- _Your objective_:
Read through the records. Copy each line that has the word "checkbox".

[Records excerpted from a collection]
○ ○ ○ ○
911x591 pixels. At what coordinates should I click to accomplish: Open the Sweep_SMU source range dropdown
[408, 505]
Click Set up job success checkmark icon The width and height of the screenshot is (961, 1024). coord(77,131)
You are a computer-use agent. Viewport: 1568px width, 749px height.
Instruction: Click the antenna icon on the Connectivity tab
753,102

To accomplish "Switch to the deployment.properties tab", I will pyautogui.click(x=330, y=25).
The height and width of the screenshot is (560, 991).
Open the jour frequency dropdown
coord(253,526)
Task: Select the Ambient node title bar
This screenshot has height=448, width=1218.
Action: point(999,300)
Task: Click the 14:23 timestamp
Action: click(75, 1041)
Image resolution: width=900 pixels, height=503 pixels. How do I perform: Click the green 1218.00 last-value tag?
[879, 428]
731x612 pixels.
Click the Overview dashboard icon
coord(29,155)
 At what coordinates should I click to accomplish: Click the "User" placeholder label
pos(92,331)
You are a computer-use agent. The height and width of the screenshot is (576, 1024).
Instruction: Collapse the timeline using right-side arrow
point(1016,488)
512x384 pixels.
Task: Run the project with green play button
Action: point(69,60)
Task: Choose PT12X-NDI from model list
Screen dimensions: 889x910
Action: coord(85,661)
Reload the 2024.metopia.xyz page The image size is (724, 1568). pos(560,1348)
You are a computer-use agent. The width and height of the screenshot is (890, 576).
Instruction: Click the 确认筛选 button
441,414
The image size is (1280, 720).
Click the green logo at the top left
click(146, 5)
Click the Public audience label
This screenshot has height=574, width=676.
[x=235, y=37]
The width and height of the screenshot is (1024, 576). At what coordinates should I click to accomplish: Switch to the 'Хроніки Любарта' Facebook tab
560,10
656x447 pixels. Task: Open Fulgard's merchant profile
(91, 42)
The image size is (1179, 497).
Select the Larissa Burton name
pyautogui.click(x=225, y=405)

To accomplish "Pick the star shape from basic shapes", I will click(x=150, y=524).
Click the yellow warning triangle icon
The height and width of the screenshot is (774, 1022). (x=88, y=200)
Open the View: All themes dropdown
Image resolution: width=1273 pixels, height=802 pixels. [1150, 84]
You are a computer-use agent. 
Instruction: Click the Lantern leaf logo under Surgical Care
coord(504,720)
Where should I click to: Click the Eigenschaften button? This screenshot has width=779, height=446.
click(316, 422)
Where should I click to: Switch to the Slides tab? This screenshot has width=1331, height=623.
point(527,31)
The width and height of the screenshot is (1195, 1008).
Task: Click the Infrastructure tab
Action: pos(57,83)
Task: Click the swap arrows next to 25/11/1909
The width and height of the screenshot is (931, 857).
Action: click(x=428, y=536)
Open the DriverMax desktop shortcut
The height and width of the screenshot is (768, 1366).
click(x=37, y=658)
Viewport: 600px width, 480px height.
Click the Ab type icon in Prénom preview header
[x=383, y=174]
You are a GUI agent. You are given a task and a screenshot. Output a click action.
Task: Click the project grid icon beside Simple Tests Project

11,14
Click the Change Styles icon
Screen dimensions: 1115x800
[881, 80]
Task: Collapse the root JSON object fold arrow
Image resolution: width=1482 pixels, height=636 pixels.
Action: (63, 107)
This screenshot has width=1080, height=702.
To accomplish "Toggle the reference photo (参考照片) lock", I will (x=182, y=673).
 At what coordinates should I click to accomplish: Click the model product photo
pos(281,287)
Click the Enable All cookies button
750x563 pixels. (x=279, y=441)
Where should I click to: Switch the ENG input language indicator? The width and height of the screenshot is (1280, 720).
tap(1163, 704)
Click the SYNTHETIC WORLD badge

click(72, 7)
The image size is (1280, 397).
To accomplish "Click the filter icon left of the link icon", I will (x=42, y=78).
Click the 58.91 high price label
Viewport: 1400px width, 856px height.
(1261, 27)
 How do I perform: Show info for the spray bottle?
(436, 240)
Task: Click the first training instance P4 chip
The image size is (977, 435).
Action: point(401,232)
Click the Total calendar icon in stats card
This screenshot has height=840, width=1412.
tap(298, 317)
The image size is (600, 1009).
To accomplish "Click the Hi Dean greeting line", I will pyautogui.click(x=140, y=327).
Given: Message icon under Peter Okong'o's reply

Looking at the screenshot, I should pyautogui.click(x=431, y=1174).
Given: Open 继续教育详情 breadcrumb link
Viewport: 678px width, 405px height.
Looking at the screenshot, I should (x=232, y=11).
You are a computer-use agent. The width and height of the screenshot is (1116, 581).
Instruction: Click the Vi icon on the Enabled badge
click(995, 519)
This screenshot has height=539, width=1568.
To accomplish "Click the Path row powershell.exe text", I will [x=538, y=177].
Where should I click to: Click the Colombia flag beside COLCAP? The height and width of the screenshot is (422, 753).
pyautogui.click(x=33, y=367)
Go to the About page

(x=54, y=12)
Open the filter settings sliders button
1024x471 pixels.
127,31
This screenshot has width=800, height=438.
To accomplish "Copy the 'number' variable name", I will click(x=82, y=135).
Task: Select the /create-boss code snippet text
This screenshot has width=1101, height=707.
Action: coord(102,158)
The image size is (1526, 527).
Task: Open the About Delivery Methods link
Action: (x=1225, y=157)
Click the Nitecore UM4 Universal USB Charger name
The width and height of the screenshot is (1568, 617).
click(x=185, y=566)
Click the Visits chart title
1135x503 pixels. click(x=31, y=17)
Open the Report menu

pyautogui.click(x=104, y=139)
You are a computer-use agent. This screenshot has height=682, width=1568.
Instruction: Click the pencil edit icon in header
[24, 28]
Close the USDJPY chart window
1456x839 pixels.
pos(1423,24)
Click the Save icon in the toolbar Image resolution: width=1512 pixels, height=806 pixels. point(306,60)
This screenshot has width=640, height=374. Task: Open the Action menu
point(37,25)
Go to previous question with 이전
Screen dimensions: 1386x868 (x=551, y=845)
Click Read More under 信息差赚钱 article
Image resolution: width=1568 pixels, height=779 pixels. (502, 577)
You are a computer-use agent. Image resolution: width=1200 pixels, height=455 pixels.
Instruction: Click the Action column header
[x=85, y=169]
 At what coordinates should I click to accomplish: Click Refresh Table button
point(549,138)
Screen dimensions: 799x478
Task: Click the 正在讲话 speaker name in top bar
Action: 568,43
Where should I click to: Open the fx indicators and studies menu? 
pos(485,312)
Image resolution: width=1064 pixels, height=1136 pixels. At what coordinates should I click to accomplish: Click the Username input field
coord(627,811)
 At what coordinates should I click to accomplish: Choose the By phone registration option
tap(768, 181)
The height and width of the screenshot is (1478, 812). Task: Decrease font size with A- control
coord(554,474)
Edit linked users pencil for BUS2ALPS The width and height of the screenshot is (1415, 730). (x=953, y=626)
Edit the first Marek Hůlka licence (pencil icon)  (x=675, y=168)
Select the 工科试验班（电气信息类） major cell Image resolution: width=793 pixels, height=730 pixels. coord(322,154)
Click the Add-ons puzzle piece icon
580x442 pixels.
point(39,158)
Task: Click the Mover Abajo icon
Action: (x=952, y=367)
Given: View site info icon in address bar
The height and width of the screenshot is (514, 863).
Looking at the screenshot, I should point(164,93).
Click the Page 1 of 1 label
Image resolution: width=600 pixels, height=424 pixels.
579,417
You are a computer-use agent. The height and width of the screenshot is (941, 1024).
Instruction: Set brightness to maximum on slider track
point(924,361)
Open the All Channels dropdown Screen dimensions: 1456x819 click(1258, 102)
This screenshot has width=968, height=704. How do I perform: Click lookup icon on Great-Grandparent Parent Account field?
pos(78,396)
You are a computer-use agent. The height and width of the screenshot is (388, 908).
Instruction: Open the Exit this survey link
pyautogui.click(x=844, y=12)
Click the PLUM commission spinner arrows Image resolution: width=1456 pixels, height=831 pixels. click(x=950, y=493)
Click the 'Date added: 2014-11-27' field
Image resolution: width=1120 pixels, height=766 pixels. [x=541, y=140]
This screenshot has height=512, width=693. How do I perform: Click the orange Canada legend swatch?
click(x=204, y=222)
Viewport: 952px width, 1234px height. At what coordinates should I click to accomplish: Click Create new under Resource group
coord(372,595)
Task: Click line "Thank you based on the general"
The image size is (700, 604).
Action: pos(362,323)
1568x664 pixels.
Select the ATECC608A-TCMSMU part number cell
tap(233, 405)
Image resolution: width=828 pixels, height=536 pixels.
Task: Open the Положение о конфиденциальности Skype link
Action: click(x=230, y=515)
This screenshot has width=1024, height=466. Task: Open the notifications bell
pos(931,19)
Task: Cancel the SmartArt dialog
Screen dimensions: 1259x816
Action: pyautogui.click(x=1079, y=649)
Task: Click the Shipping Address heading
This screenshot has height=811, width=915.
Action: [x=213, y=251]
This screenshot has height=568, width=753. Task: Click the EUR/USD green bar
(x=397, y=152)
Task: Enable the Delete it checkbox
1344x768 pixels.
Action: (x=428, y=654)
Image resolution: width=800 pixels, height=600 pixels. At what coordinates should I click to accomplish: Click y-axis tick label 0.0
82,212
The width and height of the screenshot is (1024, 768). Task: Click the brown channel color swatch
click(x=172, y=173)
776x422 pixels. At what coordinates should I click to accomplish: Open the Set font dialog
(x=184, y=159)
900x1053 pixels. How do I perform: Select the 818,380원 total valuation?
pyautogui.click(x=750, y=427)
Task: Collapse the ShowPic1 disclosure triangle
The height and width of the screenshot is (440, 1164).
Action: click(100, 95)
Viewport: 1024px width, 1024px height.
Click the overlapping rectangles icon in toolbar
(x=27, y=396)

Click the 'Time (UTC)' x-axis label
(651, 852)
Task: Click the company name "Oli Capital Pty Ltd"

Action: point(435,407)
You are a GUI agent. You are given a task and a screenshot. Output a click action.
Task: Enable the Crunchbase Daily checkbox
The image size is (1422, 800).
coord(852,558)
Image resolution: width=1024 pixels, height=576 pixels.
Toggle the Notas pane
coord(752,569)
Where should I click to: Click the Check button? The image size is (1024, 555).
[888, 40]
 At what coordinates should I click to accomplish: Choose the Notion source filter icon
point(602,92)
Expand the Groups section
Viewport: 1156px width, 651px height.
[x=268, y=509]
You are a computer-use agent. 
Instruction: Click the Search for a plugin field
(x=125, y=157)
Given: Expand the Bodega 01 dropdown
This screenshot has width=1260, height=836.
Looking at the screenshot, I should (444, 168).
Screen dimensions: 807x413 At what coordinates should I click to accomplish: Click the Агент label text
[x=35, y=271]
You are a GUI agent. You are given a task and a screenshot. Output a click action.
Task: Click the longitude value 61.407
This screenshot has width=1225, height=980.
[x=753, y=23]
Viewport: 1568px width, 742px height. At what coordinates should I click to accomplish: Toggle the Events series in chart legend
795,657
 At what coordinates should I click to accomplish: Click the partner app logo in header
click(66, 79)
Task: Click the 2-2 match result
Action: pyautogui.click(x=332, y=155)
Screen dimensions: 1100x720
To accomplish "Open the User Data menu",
○ ○ ○ ○
- _Task solution_:
Task: Enable the Delete it checkbox
Task: Enable the Crunchbase Daily checkbox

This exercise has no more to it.